[ジャクソンホール(米ワイオミング州) 27日 ロイター] – 欧州中央銀行(ECB)高官の間から、大幅な利上げを支持する声が相次いでいる。26日のクノット・オランダ中銀総裁の発言に続き、27日にはシュナーベル専務理事、ビルロワドガロー仏中銀総裁、カザークス・ラトビア中銀総裁が大幅な利上げの必要性をそれぞれ主張した。
欧州ではインフレが高止まりし、ECBのインフレ対応への人々の信頼が揺らぎかねない状況にある。
ECBは先月、11年ぶりの利上げを決定し、主要政策金利を0.5%ポイント引き上げた。9月8日の理事会では同様かそれ以上の幅の利上げが見込まれている。
米ワイオミング州ジャクソンホールで開催された経済シンポジウム(ジャクソンホール会議)に参加したシュナーベル氏は「現在の高インフレが期待値として定着する可能性とそのコストは不快なほど高い」と説明。「このような環境では中銀は力強く行動する必要がある」と語った。
数日前まで、市場は9月8日の利上げ幅を0.5%ポイントと予想していたが、多くのECB当局者が今や0.75%ポイントの利上げを主張している。
カザークス氏はロイターに対し、「利上げの前倒しは合理的な政策選択だ」と指摘。「0.5%ポイントと0.75%ポイントの両方を可能な利上げ幅として議論することにオープンであるべきだ。現在の観点では、少なくとも0.5%ポイントであるべきだ」と語り、その後も利上げを継続すべきとの考えを示した。

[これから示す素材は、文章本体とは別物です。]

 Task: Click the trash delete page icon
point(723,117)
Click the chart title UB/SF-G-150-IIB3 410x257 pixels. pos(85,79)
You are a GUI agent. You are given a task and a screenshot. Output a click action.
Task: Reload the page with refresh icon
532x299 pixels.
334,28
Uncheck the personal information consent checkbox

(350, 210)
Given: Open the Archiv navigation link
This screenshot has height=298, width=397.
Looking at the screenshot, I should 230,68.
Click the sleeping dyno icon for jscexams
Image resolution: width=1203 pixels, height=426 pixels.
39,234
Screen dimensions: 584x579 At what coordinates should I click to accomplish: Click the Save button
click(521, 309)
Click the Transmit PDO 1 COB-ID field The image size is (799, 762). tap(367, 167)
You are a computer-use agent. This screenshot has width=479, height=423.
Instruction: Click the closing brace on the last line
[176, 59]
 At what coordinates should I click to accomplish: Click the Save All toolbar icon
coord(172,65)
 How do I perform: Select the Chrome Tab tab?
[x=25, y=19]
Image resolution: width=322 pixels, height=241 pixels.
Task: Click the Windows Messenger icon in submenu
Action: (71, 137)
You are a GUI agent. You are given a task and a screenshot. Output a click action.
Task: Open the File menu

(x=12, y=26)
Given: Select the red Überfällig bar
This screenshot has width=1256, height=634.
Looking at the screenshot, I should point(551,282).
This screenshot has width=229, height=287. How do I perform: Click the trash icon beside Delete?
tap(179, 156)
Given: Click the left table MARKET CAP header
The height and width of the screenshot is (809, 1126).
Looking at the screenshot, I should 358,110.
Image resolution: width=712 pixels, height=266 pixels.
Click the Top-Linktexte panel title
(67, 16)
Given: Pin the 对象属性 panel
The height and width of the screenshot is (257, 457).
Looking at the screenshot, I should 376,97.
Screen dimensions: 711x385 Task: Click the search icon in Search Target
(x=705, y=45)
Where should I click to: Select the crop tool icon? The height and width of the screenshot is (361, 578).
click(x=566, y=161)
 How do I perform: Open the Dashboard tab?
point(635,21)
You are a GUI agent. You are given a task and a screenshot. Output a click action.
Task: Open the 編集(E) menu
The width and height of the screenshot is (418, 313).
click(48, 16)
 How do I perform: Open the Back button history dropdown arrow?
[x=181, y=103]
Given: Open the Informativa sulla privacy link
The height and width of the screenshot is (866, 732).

エコノミストが1.5%付近と予想する中立金利について、ビルロワドガロー氏は年内に到達するとした一方、カザークス氏は来年第1・四半期に到達するとの見方を示した。
シュナーベル氏は、インフレ期待がECBの中期目標である2%を超えるリスクに直面していると警告し、人々が中銀への信頼を失い始めていることを示す調査結果に言及した。
カザークス氏は「この高いインフレ率では、リセッション(景気後退)を回避することは難しく、そのリスクはかなり大きく、テクニカルリセッションの可能性が非常に高い」と述べた。